There is actually an LRU map implemented in Java, though it is sort of hidden in the LinkedHashMap using a special constructor.

http://docs.oracle.com/javase/1.4.2/docs/api/java/util/Linke...


One issue with that is that it doesn't expel older entries. The capacity specified in the constructor is just the initial capacity.


from collections import deque

class LRUDict(dict):

    """ LRU queue with dictionary lookups based on the Python Cookbook RingBuffer recipe.
     A deque-based ringbuffer expires entries past size_max.
    Doesn't allow deletion for obvious reasons.
    """

    def __init__(self, size_max):
        dict.__init__(self)
        self.queue = deque()
        self.size_max = size_max-1

    def append(self, value):
        self.queue.append(value)
        if len(self) >= self.size_max:
            self.append = self._full_append

    def _full_append(self, value):
        self.queue.append(value)
        return super(LRUDict, self).__delitem__(self.queue.popleft())

    def __repr__(self):
        return "%s(%s)" % (self.__class__.__name__, dict.__repr__(self))

    def __setitem__(self, key, value):
        if key not in self:
            self.append(key)
        return super(LRUDict, self).__setitem__(key, value)

    def __delitem__(self, key):
        pass


Wouldn't this be better implemented using a standard priority queue where the score is related to the timestamp of insertion?


My thought exactly. I don't get his example. But maybe it's a speed issue. Adding items to a Dictionary might be faster than updating a timestamp on an object.


That doesn't make sense. The fundamental operations on a queue is push and pop. If you pop from the queue, you remove it from the queue. So on page reload, the 5 latest viewed entries would be gone. You popped them.

A queue is fundamentally wrong for this type of use case.


I think they are implying you only pop() when you are doing the replacement (Trim). The rest of the time you Sink and Swim depending on how the LRU was done. IE: every time you get() an item you set the access time to now() and then call sink/swim to fix the ordering. This would give logn time to get and set.

See here for a very good writeup of priority queues and variants. http://algs4.cs.princeton.edu/24pq/

(not hugely familiar with Java so this stuff might be wrong) The implementation presented has some bad timing issues (List.Contains is a linear search). I think List.Remove is also a linear search. As well this implementation doesn't seem to do Point (1).


The OP is talking about a list with at most five items in it. Linear search is not an issue. Using a dict may even be slower than just searching a 5 element array linearly...


I wonder if this is just a naming thing... the terms "min-heap" (or max-heap) and "priority queue", while not identical, are often used interchangeably. So if you replace priority queue in the comments above with "min-heap", it makes perfect sense, and would be the right data structure.

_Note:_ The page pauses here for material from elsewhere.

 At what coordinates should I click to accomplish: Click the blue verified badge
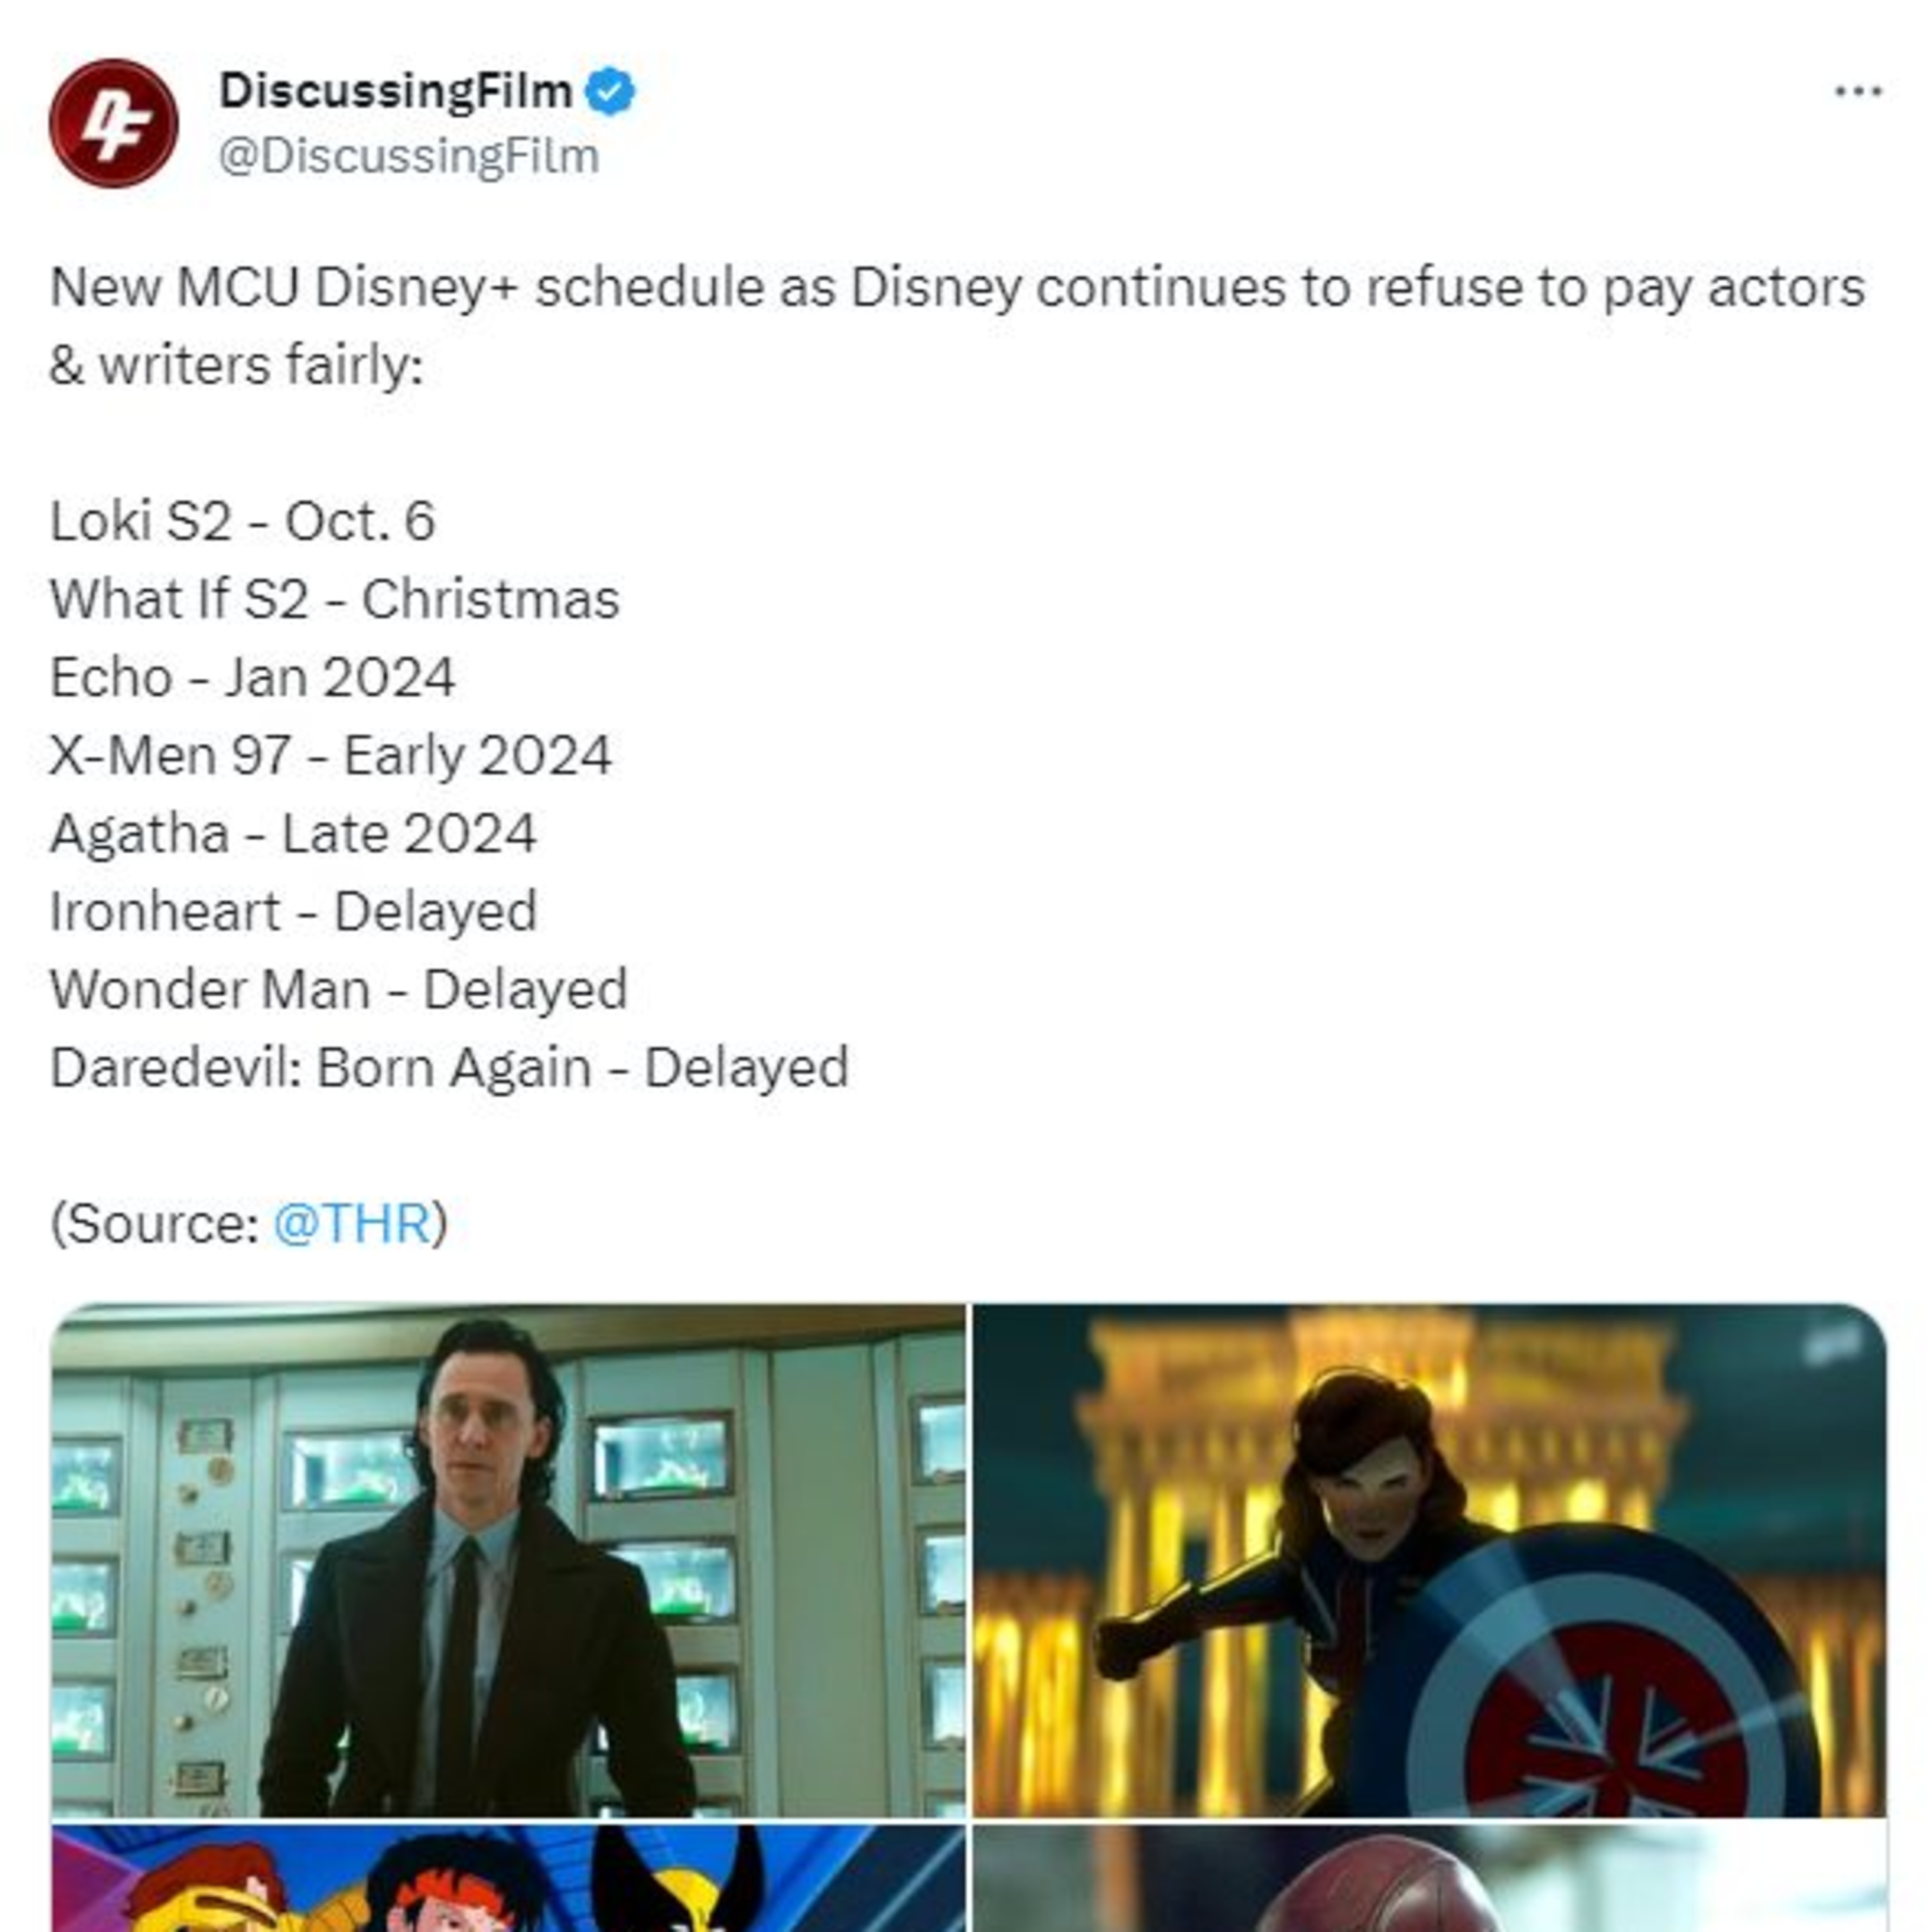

From my point of view, the min-heap is appropriate to pop/peek the min value (O(1)), but how do you 'peek' the first 5 values for instance?

This is a valid min-heap: (5 ((7 (9, 10)), (8 (11, 12)))). Where in (a (b, c)) b and c are children of a. If you want to peek(5) you have to:

1. peek 5

2. peek the min of 7 and 8 (7)

3. now you have to peek the min of 9, 10 and 8.

4. it's 8, now you have to peek the min of 9,10,11 and 12

The thing is, the only guarantee you have is that a root node of a tree or subtree is smaller than its children. You know nothing of a sibling subtree.

I think maintaining a simple list is the simplest way of doing that, and to speed up lookups for existing items, an index (map item->index) can be maintained. Or the other way around, keep the objects in a map and the keys in the order list. Considering a size n=5 it might even be reasonable to do everything with a simple array and iterate over it.


A queue implies the items leave the data structure, that doesn't fit the use case.


Can't items leave when getting kicked out by a new item?


Why not use a Set and a doubly linked list?


I'd use a sorted set.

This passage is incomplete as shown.